In an interview on September 12, 2025, at 10:15 a.m., the Director of Nursing confirmed that the correct staffing information should have been posted.

28 Pa. Code 201.18(b)(3) Management.





 Plan of Correction - To be completed: 10/13/2025

1. Staffing posting was addressed during survey and posted.
2. Staffing postings are addressed daily.
3. To prevent from reoccurring, DON/designee will educate the staffing coordinator and nursing supervisors on the requirement for the staffing posting.
4. Ongoing monitoring for compliance, DON/designee will audit 5 times a week for 4 weeks and randomly thereafter.
5. Results will be reviewed and revised as needed during monthly QAPI meeting.

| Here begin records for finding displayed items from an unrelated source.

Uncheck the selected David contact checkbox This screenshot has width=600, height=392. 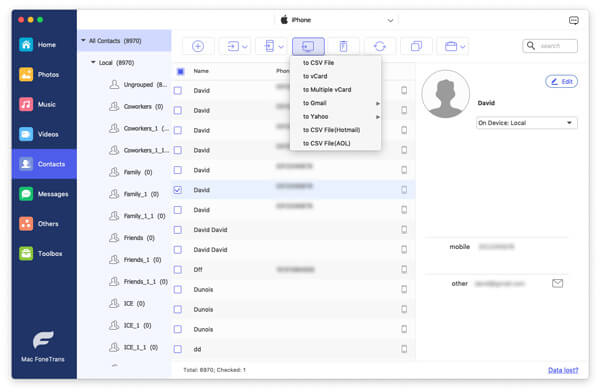coord(178,190)
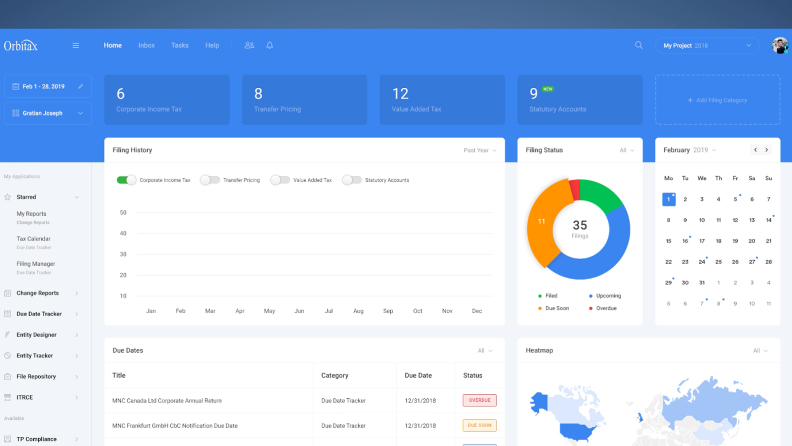Image resolution: width=792 pixels, height=446 pixels.
Task: Click Add Filing Category button
Action: point(717,100)
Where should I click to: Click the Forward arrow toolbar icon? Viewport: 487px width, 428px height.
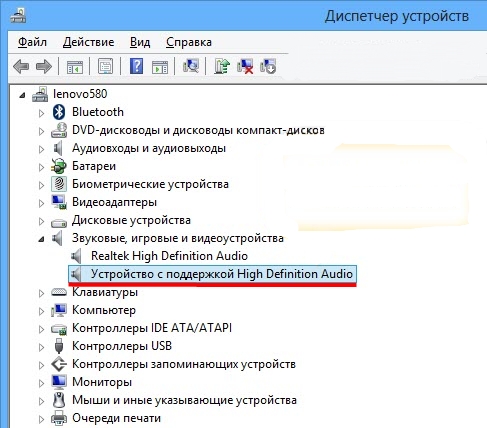[44, 66]
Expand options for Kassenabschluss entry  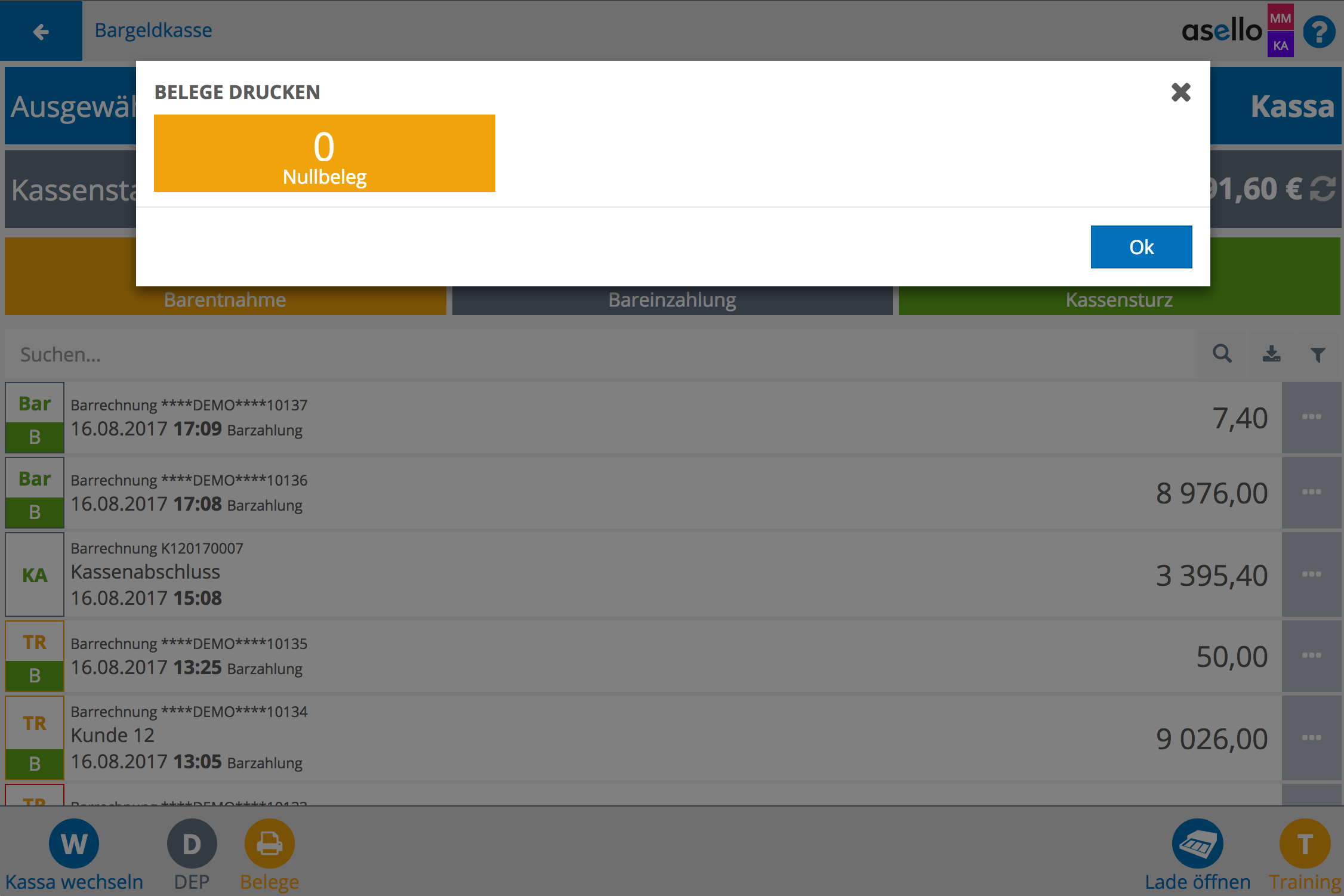[x=1311, y=574]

483.60(i)(4) REQUIREMENT Dispose Garbage and Refuse Properly:Least serious deficiency but was found to be widespread throughout the facility and/or has the potential to affect a large portion or all the residents. This deficiency has the potential for causing no more than a minor negative impact on the resident.
§483.60(i)(4)- Dispose of garbage and refuse properly.
Observations:

Based on observation, it was determined that the facility failed to dispose of trash and refuse properly.

Findings include:

Observation of the dumpster area on September 9, 2025, at 10:30 a.m., revealed the side door of the dumpster was open. The grassy area adjacent to the dumpster had multiple pieces of plastic and paper debris. There were two dumpster lids laying on the ground next to the dumpster.

28 Pa Code 201.18(b)(3) Management.





 Plan of Correction - To be completed: 10/13/2025

1. Facility dumpster side door was closed, the grassy area adjacent to the dumpster, and two dumpster lids on the ground were removed during the survey.
2. There are no other external refuse areas.
3. To prevent this from reoccurring, NHS/designee will educate dietary director, maintenance director, and housekeeping director on maintaining the dumpster area. A schedule will be developed for cleaning of the dumpster area.
4. Ongoing monitoring for compliance, NHA/designee will complete weekly audits for 4 weeks and monthly for 2 months to ensure the dumpster area is in order.
5. Results will be reviewed and revised as needed during monthly QAPI meeting.